Mayweather and Hatton fought for the welterweight world titles in a memorable Las Vegas clash in December 2007, which Hatton lost
His mum and dad were landlords of a pub and everything was endearing about his personality and character. He never lost that when he went on to fight Mayweather and Manny Pacquiao and reached the upper echelons of the sport.”
The aftermath
Hatton had plans of world domination and declared his fantastic triumph: “If I can be half the champion Tszyu is, I’ll be doing very well.
“He’s not a champion, he’s a champion-and-a-half. I’ve become a champion and now I want to become a great one.”
And he didn’t do badly.
“It launched him into the US and beating a legend put him on the map,” McGuinness said.
Hatton was named the Ring Magazine Fighter of the Year in 2005 as his star began to rise
“He knew he would earn stupid money after that.
“That year he won the Ring magazine Fighter of the Year. It was his night.
“He’s more popular in Las Vegas now than Mayweather ever will be.
“I was in Vegas for Fury vs Wilder and the American journalists still talk about Ricky now.”
Peet agrees this was the best of Hatton.
“I was fortunate to cover 80 per cent of his fights and went to Vegas when he fought Mayweather and back again when he fought Pacquiao, they were incredible times for those travelling with him.
The barmy army and all the travelling Ricky Hatton fans. Those were special moments. The Pacquiao one really stands out because of the atmosphere outside with the Manchester fans and the Filipino fans.

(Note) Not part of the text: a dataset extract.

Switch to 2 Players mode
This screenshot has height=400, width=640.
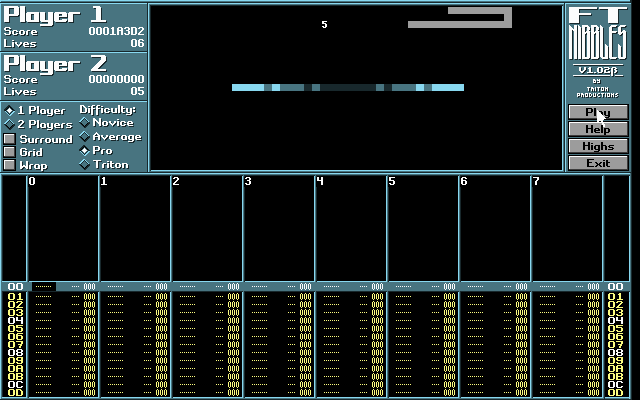[x=10, y=125]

For me the defining moment, and the night he became an absolute superstar and one of Britains best fighters, was Kostya Tszyu at the MEN Arena.”
Best of British
McCrory believes that very warm evening in Manchester 15 years ago is among the best wins on these shores – second to his obviously.
“It’s nice talking about Ricky and Kostya Tszyu because I understand exactly what he felt like, I understand the situation exactly because I had it myself.

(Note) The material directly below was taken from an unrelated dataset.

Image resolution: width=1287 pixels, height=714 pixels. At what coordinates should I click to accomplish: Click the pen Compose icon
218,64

“So I understood exactly what he needed to do and when I watched that fight, I knew what he had to do from the start and I kind of figured what he would do.
“But when he went out and did it, I was just like ‘Go on my son’.
“I was kind of reliving it for me and watching him do it, having known him for such a long time, I was proud to call him a pal.
“I love it when you see fighters come through and they accomplish their dream because you know how much it means to them. You know how much work they have put in and the hardships and the sacrifices that they have had to endure.
“So when they have that night, you live it again with them.”